American Indian Movement of Northern Nevada (AIM) gave a prayer and provided ceremonial songs during the protest.
“In 2016, we got run over downtown under the arch,” said Ray Bacasegua Valdez, the director of AIM. “They let Nicolas Mahaffey go. We prayed for that young man. We prayed for that hate. We prayed that it would be removed, instead of removing him. And last year the City of Reno changed Columbus Day to Indigenous People’s Day. The [prayer] worked. And we’re still here… I ask you right now to take all of your hate, all of your anger, and dump it for a moment and try to bring in a whole different understanding.”
Denise Abbey’s son was killed by police on Christmas Day 2011.
“I really feel that doing this type of protest across the country without any violence or vandalism is the best way to do this,” she said, before going on to explain how her son—Micah Abbey was killed by police in a Reno group home for mentally ill people.

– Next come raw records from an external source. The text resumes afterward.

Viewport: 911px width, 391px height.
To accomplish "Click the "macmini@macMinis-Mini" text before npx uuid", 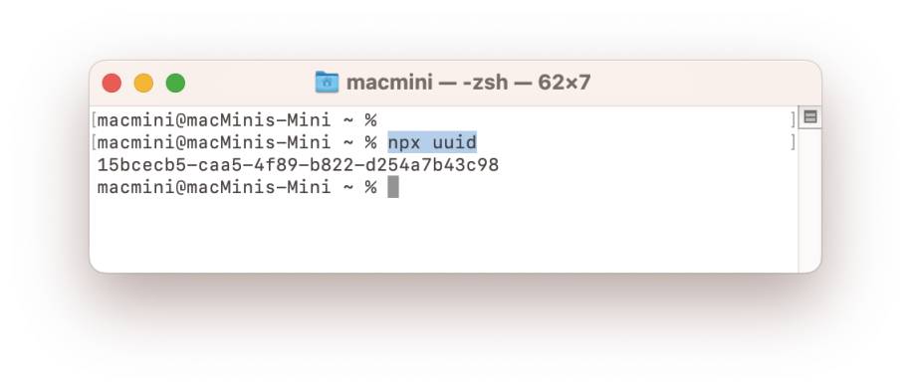I will 214,142.
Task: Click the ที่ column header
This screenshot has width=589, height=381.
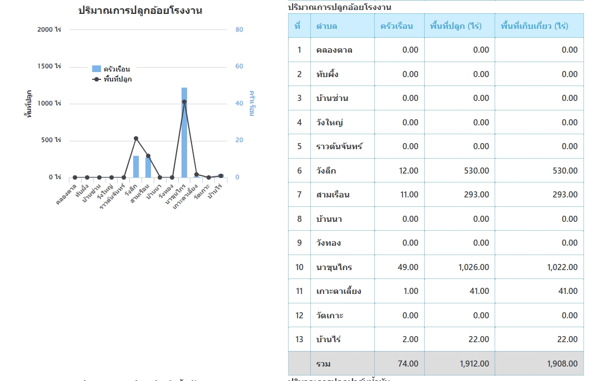Action: (x=298, y=26)
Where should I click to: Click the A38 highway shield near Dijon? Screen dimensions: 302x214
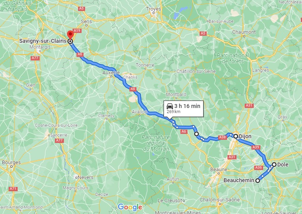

She said Micah got into an altercation at dinnertime with another resident of the group home but was quietly sitting in his bedroom by the time police arrived. However, he resisted when officers attempted to arrest him.
“It was Christmas Day. Of course, he didn’t want to go to jail or wherever,” she said. “Well, the police tased my son 22 times, at which 12 of those times he was already restrained with handcuffs behind his back and facedown on the ground and an officer on the top part of his back. They also hogtied him. He may have already been dead by that point in time. They used a baton on him. He never made it out of his room. Christmas has never been the same for me since then, and I just really hope that the police will get more training because we don’t need this excessive force.”
Speaking with This Is Reno after addressing the crowd, Abbey became emotional.
“On his death certificate, it says homicide by police restraint procedures,” she said.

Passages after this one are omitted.